Monday, August 18, 2008

The Marathon is The Olympics

As I watch the women's marathon, it occurs to me that, more than any other event, The marathon's absence would make the Olympics seem like the Olympics light. Here, to finish first one must first finish. As I watch Dina Caster from the U.S. drop out from a foot injury, and the favorite Paula Ratcliffe from Britain, from the last Olympics collapsing in an emotional heap a scant 4 miles from the finish, suddenly the idea that Michael Phelps' run in with a pair of leaky goggles was anything close to being worthy of the term "courageous" seems ludicrous. Try to imagine Phelps (who has indeed earned his superstar status), a few meters from the finish, breaking down physically or emotionally and being unable to get there on his own power, and you start understanding what sets the marathon apart.

The marathon is everything the Olympics should be, courage, training, athletic ability, dedication, discipline, and passion. There are no judges to award victory based on frivolous aesthetics, no referees to soil the competition with amateurish errors, and no rules so complicated an interested viewer could watch the entire competition and have no idea who won. It is the runners, and the course, and little else. It has the most romantic story associated with it, and of course the most interesting history of how it came to be the distance it is.

Long live the marathon, and a toast to everyone who competes in it.


Harriet said...

Just a comment: I agree with you about the marathon. But there are a couple of similar events:

the 50K racewalk where the walkers must not only finish the 31 mile event, but they must obey strict racewalking rules (not easy to do).

I've finished dozens of marathons (both as a walker and as a slow runner (3:33 is my best)) but I got DQ'ed at 23 miles of my 50K racewalk attempt.

Also there is the 10K swim this year, and that is very similar in duration to the marathon. But there is one difference: in the swim, you either finish or drown. :-) There is no walking it in!
(ok, there are lifeguards)

Devans00 said...

I love watching marathons and triathlons for the same reasons. To even attempt the event means that the athlete is already a finely tuned physical specimen. No one within spitting distance of being a couch potato participates.

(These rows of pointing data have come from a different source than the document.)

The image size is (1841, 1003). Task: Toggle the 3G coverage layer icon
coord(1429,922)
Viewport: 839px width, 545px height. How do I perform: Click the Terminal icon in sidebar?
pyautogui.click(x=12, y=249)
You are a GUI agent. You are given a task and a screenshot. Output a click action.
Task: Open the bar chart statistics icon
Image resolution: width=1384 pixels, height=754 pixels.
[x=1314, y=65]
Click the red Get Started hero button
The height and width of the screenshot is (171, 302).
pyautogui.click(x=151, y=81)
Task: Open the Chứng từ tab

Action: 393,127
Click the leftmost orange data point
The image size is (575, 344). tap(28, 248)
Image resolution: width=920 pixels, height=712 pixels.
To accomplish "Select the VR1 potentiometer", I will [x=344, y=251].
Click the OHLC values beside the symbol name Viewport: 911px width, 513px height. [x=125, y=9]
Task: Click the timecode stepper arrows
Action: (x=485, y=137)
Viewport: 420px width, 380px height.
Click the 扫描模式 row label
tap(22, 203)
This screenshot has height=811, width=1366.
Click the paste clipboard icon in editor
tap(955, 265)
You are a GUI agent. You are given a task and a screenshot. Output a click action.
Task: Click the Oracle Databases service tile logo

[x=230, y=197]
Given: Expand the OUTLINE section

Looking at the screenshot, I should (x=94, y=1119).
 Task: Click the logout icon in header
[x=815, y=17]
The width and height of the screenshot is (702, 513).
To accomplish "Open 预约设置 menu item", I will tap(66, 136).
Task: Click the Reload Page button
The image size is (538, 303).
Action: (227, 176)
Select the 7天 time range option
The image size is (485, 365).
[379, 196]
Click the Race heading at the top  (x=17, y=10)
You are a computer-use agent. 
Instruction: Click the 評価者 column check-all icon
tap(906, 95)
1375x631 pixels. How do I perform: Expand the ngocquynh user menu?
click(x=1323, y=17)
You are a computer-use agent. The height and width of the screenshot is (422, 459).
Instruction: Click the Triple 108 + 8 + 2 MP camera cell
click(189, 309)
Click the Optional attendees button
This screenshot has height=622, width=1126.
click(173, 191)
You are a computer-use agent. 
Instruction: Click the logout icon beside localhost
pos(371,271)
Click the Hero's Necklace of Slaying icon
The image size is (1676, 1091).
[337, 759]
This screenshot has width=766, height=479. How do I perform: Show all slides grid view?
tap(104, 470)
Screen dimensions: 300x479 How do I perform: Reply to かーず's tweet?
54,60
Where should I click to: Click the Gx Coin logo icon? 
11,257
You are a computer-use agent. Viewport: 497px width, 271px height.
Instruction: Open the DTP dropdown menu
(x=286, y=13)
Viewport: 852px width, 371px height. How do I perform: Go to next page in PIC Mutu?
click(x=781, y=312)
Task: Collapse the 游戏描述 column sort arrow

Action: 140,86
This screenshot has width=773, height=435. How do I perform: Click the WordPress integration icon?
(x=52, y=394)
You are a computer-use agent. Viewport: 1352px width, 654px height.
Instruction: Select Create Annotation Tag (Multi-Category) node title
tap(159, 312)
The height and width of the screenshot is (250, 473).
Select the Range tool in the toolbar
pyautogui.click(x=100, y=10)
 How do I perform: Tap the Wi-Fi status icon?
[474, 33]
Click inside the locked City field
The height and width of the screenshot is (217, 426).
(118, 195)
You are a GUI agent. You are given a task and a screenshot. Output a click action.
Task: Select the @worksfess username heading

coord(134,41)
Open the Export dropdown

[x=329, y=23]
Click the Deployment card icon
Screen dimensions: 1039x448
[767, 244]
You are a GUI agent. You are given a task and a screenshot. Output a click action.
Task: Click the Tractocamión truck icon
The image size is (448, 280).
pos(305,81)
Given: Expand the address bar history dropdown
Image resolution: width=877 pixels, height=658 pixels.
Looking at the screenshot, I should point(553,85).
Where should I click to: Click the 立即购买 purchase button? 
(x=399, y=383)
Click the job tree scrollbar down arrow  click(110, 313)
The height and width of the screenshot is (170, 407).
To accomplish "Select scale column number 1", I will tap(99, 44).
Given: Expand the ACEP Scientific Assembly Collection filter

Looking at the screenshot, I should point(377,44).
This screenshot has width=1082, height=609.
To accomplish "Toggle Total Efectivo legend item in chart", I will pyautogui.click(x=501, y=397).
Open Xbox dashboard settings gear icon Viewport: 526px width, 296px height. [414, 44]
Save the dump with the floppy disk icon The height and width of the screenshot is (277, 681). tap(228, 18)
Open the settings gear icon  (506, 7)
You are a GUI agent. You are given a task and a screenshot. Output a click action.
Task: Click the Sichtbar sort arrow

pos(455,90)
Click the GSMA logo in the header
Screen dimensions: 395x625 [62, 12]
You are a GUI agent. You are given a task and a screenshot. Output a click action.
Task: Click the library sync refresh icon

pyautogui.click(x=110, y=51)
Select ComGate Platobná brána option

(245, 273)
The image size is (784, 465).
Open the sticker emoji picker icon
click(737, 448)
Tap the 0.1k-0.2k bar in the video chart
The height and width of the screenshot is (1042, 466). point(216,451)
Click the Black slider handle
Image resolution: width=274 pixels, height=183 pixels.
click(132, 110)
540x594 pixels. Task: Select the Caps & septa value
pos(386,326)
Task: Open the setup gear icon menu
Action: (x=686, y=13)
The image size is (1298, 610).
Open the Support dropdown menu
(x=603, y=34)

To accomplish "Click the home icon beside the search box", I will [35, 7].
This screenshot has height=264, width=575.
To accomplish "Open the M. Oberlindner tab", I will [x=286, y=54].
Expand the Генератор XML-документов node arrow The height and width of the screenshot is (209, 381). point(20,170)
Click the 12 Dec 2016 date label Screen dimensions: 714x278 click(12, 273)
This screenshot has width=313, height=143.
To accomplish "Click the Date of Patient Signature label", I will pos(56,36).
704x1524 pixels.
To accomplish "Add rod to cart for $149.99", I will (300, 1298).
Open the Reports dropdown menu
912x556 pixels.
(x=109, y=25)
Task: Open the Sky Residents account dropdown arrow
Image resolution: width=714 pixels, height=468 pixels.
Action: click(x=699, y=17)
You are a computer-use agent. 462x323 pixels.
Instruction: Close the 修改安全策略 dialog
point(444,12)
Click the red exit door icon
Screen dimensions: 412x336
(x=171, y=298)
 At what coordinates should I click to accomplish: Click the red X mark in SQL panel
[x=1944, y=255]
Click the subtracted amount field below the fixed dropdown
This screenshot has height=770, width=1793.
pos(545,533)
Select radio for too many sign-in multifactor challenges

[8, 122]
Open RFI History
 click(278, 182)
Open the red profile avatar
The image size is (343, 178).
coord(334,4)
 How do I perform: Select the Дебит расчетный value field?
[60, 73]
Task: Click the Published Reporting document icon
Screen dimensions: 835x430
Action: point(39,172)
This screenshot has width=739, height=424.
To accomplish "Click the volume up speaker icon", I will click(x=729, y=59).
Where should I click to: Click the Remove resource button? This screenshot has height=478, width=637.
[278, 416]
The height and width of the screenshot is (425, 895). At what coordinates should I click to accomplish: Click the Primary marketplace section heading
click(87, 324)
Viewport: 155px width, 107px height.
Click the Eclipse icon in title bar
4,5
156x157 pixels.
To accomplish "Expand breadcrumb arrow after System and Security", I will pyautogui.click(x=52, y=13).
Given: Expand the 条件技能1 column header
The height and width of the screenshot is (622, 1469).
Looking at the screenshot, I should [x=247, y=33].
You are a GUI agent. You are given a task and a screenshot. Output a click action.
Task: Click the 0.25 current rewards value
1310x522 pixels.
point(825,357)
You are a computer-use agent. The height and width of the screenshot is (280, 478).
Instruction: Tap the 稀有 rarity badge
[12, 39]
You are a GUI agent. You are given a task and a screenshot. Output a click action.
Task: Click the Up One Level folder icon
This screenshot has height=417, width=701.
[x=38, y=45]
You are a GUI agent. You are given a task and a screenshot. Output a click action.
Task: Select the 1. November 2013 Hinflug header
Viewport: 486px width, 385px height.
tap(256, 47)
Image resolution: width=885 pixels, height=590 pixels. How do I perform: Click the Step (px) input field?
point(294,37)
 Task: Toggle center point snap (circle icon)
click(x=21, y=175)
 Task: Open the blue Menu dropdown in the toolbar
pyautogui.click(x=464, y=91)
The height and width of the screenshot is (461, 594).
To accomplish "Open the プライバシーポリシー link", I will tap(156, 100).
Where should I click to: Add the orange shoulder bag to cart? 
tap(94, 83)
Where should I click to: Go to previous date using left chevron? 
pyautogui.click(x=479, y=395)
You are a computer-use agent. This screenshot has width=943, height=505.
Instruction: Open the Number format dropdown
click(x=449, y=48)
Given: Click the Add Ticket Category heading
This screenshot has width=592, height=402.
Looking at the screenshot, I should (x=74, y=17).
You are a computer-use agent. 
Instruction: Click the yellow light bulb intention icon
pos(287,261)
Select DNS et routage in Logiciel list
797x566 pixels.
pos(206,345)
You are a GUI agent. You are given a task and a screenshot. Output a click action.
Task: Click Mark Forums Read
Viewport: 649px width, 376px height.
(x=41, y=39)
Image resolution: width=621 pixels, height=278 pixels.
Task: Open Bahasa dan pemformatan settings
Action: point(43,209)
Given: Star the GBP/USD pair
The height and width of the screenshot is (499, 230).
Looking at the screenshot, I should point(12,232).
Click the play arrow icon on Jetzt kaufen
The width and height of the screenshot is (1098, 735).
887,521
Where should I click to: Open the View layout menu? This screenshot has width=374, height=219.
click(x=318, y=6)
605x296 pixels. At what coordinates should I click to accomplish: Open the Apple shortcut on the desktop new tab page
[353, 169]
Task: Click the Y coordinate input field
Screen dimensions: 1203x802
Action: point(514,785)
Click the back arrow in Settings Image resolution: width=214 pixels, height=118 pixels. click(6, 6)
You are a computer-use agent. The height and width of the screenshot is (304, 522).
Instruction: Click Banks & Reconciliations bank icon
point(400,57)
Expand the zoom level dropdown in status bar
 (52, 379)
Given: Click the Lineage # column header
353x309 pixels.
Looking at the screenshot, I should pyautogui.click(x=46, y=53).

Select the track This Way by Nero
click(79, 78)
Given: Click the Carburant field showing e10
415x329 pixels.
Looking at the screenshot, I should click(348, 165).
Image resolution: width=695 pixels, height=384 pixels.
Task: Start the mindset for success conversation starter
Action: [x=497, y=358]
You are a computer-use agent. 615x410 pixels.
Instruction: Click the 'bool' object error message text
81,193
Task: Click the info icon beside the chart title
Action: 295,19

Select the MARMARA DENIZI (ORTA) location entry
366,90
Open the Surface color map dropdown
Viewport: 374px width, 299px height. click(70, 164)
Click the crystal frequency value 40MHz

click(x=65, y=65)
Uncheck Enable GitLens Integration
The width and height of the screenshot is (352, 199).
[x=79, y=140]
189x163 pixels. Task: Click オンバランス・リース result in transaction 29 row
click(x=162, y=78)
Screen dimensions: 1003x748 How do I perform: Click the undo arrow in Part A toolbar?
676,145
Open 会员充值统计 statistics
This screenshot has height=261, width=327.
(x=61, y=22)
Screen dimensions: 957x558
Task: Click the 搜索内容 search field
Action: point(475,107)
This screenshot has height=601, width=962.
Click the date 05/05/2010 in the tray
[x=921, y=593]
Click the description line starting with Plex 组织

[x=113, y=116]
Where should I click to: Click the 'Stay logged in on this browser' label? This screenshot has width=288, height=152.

The other reason is the psychological aspects. People who have no logical reason to keep going push through and accomplish amazing thing. It makes you know that deep inside of every human is probably a primal animal who can do wondrous things.

The last reason is watching human whippets who barely seem winded after running or swimming/biking/running over 20 miles. Some actually can sprint to the finish. Gosh.